# Record excerpts
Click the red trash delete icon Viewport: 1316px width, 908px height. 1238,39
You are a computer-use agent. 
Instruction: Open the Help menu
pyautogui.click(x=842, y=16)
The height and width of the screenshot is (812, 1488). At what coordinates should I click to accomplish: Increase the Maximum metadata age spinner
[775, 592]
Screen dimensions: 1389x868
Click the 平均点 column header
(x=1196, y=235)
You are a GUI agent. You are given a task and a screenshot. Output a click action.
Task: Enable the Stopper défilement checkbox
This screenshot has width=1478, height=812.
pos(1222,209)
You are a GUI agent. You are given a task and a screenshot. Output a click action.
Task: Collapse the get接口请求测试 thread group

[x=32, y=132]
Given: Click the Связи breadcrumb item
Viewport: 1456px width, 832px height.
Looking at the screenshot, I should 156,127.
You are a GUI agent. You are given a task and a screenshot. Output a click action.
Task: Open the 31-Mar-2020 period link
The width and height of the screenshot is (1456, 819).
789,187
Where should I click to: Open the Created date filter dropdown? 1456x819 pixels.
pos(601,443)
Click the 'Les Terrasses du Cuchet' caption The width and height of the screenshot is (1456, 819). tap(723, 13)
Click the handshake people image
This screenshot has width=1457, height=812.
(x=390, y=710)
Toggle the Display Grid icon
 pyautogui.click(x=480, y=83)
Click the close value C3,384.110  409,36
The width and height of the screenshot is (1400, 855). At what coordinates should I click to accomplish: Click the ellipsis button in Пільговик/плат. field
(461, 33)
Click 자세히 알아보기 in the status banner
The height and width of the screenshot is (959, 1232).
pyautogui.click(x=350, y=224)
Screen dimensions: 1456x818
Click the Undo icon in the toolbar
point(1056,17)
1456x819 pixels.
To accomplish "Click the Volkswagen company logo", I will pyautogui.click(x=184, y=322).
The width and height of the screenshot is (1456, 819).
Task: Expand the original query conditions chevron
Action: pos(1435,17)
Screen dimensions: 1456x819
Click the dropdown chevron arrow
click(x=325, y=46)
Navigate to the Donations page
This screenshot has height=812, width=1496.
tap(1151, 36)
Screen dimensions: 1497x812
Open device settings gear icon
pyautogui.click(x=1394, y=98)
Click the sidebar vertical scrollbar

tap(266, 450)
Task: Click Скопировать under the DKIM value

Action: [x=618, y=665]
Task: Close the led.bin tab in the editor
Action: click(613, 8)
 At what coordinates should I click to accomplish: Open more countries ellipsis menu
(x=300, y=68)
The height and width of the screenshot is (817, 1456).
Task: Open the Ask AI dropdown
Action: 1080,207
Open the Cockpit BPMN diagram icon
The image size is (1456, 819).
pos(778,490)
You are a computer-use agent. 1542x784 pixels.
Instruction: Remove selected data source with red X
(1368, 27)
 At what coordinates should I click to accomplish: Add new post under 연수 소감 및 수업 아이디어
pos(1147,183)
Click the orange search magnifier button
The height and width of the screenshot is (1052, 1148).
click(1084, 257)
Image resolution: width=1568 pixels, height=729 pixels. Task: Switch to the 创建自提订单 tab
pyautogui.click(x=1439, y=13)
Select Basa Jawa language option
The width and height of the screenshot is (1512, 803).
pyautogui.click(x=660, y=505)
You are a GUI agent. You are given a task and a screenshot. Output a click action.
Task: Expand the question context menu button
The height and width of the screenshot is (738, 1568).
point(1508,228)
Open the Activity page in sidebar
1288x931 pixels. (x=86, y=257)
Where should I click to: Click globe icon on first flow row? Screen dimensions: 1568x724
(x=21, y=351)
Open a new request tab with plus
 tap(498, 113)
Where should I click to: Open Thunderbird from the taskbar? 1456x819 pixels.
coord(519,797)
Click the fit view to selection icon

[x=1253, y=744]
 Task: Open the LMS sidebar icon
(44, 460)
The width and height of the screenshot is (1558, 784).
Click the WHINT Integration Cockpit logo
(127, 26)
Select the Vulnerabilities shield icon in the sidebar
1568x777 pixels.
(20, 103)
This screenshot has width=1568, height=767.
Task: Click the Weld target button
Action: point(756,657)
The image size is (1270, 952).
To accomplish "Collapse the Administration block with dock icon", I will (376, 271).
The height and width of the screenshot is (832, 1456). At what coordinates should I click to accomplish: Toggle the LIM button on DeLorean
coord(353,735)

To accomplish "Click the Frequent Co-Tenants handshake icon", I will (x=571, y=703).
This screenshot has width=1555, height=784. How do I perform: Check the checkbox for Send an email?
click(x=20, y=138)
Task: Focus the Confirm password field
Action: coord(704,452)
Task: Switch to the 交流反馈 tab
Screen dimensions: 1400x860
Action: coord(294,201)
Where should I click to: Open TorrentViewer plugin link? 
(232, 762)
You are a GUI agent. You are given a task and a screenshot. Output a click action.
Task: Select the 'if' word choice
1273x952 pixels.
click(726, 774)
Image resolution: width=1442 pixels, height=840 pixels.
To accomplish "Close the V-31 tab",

# Requirement
Every line of the material should be transcribed without alteration.

# Output
Click the red trash delete icon Viewport: 1316px width, 908px height. 1238,39
You are a computer-use agent. 
Instruction: Open the Help menu
pyautogui.click(x=842, y=16)
The height and width of the screenshot is (812, 1488). At what coordinates should I click to accomplish: Increase the Maximum metadata age spinner
[775, 592]
Screen dimensions: 1389x868
Click the 平均点 column header
(x=1196, y=235)
You are a GUI agent. You are given a task and a screenshot. Output a click action.
Task: Enable the Stopper défilement checkbox
This screenshot has width=1478, height=812.
pos(1222,209)
You are a GUI agent. You are given a task and a screenshot. Output a click action.
Task: Collapse the get接口请求测试 thread group

[x=32, y=132]
Given: Click the Связи breadcrumb item
Viewport: 1456px width, 832px height.
Looking at the screenshot, I should 156,127.
You are a GUI agent. You are given a task and a screenshot. Output a click action.
Task: Open the 31-Mar-2020 period link
The width and height of the screenshot is (1456, 819).
789,187
Where should I click to: Open the Created date filter dropdown? 1456x819 pixels.
pos(601,443)
Click the 'Les Terrasses du Cuchet' caption The width and height of the screenshot is (1456, 819). tap(723, 13)
Click the handshake people image
This screenshot has width=1457, height=812.
(x=390, y=710)
Toggle the Display Grid icon
 pyautogui.click(x=480, y=83)
Click the close value C3,384.110  409,36
The width and height of the screenshot is (1400, 855). At what coordinates should I click to accomplish: Click the ellipsis button in Пільговик/плат. field
(461, 33)
Click 자세히 알아보기 in the status banner
The height and width of the screenshot is (959, 1232).
pyautogui.click(x=350, y=224)
Screen dimensions: 1456x818
Click the Undo icon in the toolbar
point(1056,17)
1456x819 pixels.
To accomplish "Click the Volkswagen company logo", I will pyautogui.click(x=184, y=322).
The width and height of the screenshot is (1456, 819).
Task: Expand the original query conditions chevron
Action: pos(1435,17)
Screen dimensions: 1456x819
Click the dropdown chevron arrow
click(x=325, y=46)
Navigate to the Donations page
This screenshot has height=812, width=1496.
tap(1151, 36)
Screen dimensions: 1497x812
Open device settings gear icon
pyautogui.click(x=1394, y=98)
Click the sidebar vertical scrollbar

tap(266, 450)
Task: Click Скопировать under the DKIM value

Action: [x=618, y=665]
Task: Close the led.bin tab in the editor
Action: click(613, 8)
 At what coordinates should I click to accomplish: Open more countries ellipsis menu
(x=300, y=68)
The height and width of the screenshot is (817, 1456).
Task: Open the Ask AI dropdown
Action: 1080,207
Open the Cockpit BPMN diagram icon
The image size is (1456, 819).
pos(778,490)
You are a computer-use agent. 1542x784 pixels.
Instruction: Remove selected data source with red X
(1368, 27)
 At what coordinates should I click to accomplish: Add new post under 연수 소감 및 수업 아이디어
pos(1147,183)
Click the orange search magnifier button
The height and width of the screenshot is (1052, 1148).
click(1084, 257)
Image resolution: width=1568 pixels, height=729 pixels. Task: Switch to the 创建自提订单 tab
pyautogui.click(x=1439, y=13)
Select Basa Jawa language option
The width and height of the screenshot is (1512, 803).
pyautogui.click(x=660, y=505)
You are a GUI agent. You are given a task and a screenshot. Output a click action.
Task: Expand the question context menu button
The height and width of the screenshot is (738, 1568).
point(1508,228)
Open the Activity page in sidebar
1288x931 pixels. (x=86, y=257)
Where should I click to: Click globe icon on first flow row? Screen dimensions: 1568x724
(x=21, y=351)
Open a new request tab with plus
 tap(498, 113)
Where should I click to: Open Thunderbird from the taskbar? 1456x819 pixels.
coord(519,797)
Click the fit view to selection icon

[x=1253, y=744]
 Task: Open the LMS sidebar icon
(44, 460)
The width and height of the screenshot is (1558, 784).
Click the WHINT Integration Cockpit logo
(127, 26)
Select the Vulnerabilities shield icon in the sidebar
1568x777 pixels.
(20, 103)
This screenshot has width=1568, height=767.
Task: Click the Weld target button
Action: point(756,657)
The image size is (1270, 952).
To accomplish "Collapse the Administration block with dock icon", I will (376, 271).
The height and width of the screenshot is (832, 1456). At what coordinates should I click to accomplish: Toggle the LIM button on DeLorean
coord(353,735)

To accomplish "Click the Frequent Co-Tenants handshake icon", I will (x=571, y=703).
This screenshot has width=1555, height=784. How do I perform: Check the checkbox for Send an email?
click(x=20, y=138)
Task: Focus the Confirm password field
Action: coord(704,452)
Task: Switch to the 交流反馈 tab
Screen dimensions: 1400x860
Action: coord(294,201)
Where should I click to: Open TorrentViewer plugin link? 
(232, 762)
You are a GUI agent. You are given a task and a screenshot. Output a click action.
Task: Select the 'if' word choice
1273x952 pixels.
click(726, 774)
Image resolution: width=1442 pixels, height=840 pixels.
To accomplish "Close the V-31 tab",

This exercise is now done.